## Work required:
Reproduce every record below exactly as written, leaving out any pictures.

## Recorded information:
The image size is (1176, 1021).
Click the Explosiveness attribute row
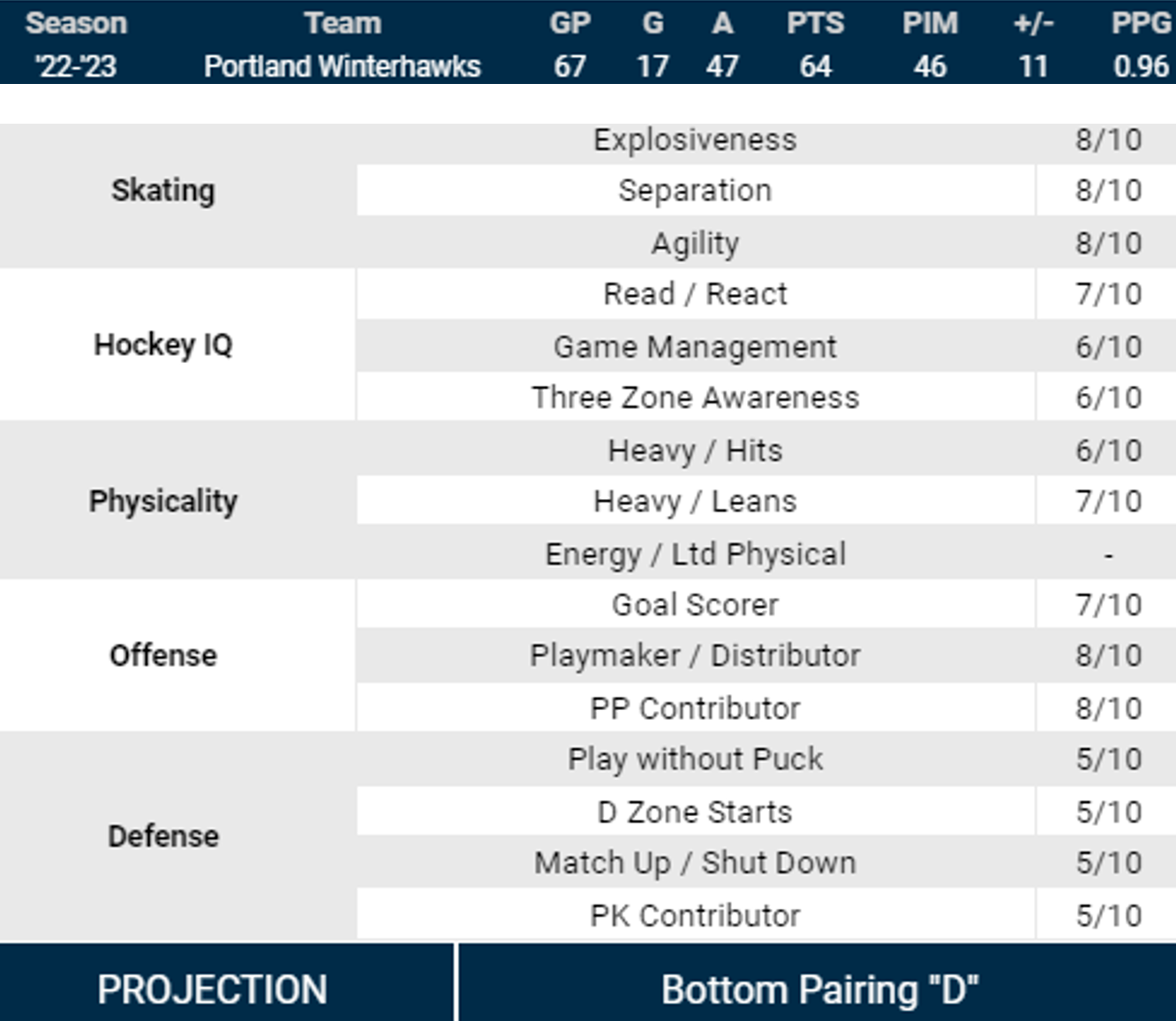tap(695, 140)
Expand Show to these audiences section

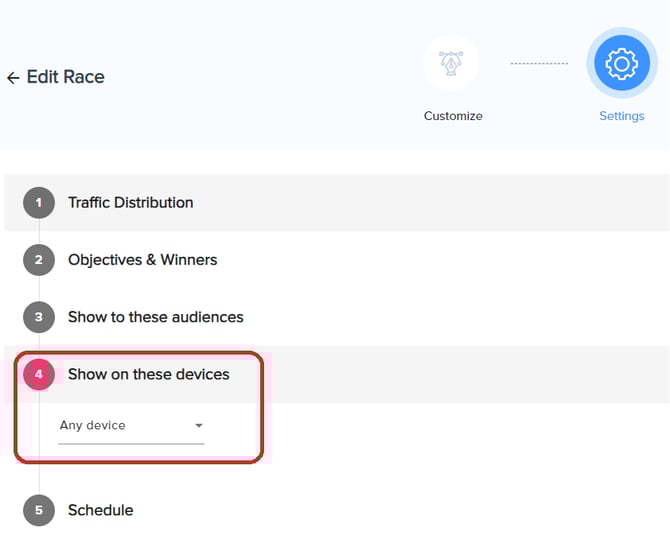click(x=156, y=317)
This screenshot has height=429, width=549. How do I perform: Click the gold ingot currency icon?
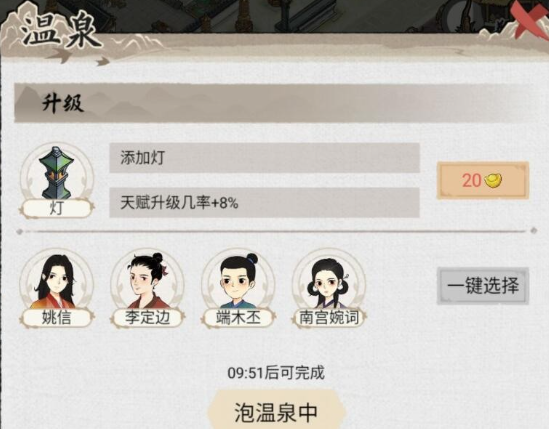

## Exercise result:
The image size is (1176, 1021).
Click the Explosiveness attribute row
tap(695, 140)
Expand Show to these audiences section

click(x=156, y=317)
This screenshot has height=429, width=549. How do I perform: Click the gold ingot currency icon?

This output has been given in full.